Changing the weight of boxing gloves may have cost Nevada millions

Joshua Longobardy

The general consensus among boxing enthusiasts is that this weekend’s fight between Juan Manuel Marquez and Manny Pacquiao at the Mandalay Bay Events Center will be an electrifying event. For the most part because there’s a good chance someone’s going to get knocked out.

For this reason, a rule change enacted by the Nevada State Athletic Commission in September 2006 that requires junior welterweight and welterweight boxers, when fighting in Nevada, to wear 10-ounce gloves, as opposed to the 8-ounce gloves they used to wear, has stirred controversy.  

While this does not impact Marquez and Pacquiao, junior lightweights (130 pounds) who will use 8-ounce gloves Saturday night, it does affect boxing’s hottest division right now, the welterweights (147 pounds).

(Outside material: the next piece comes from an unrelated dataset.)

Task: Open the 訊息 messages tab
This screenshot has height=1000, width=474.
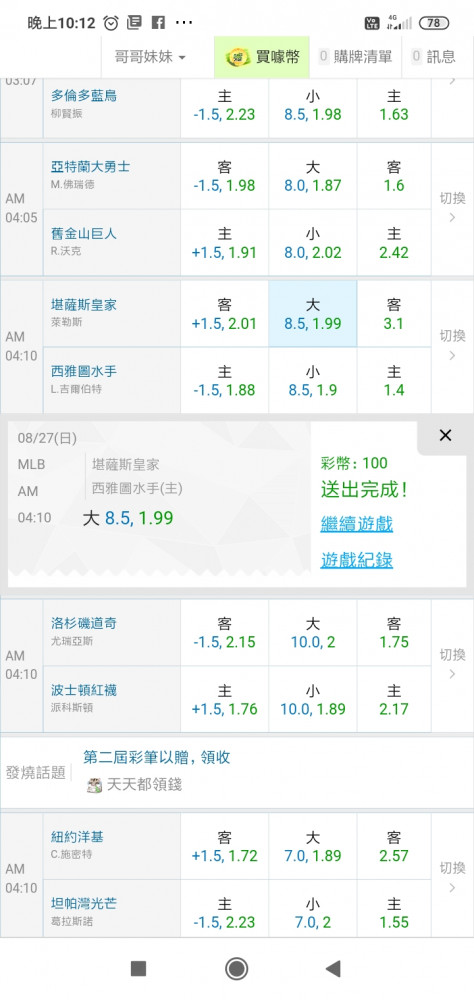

Bob Arum, the head of Las Vegas’ Top Rank, Inc., says that the new rule is costing Nevada big fights—and thus, big money. His top welterweights, Antonio Margarito and Miguel Cotto, superstars in the sport and very heavy punchers, refuse to fight in Las Vegas with the new rule change, Arum says. They claim it decreases their punching power.

Arum has called for the commission to re-examine the issue. Keith Kizer, executive director of the NSAC, says that will happen during either the commission’s April or May meeting.

Margaret Goodman, a local neurosurgeon and longtime ringside doctor who heads the commission’s medical board, says, “The problem with the rule change is that it was made arbitrarily, without any scientific or statistical documentation.”

Kizer says that research is now being conducted, and will be presented when the issue is up for re-examination. However, he points out, the most important data known so far is that between 1975 and 2005, there were eight fatalities in boxing, and all but one occurred in the 135-to-147-pound weight classes.

The rule change came during a wave of new regulations ignited by the death of lightweight boxer Leavander Johnson in 2005, the state’s second boxing-related fatality that year. The new rules came as no surprise, as the NSAC has a reputation as a pioneer organization whose chief responsibility is fighter safety, even at the cost of profits.

Richie Sandoval, a former bantamweight champion whose career ended when a knockout loss left him in the hospital in critical condition, and who now oversees the Top Rank boxing gym here in Las Vegas, says a difference of two ounces in glove size can be very significant, because in the competitive realm of professional sports, the smallest details separate champions from no-namers.

Yet Sandoval does not hear grumblings among fighters about the rule change. Kizer echoes that. “No boxers have personally told me they have a problem with the gloves,” he says.

In the end, however, it all comes down to economics, says Sandoval. “If you offer a fighter enough money to come to Vegas, he won’t care what size glove you put on him.”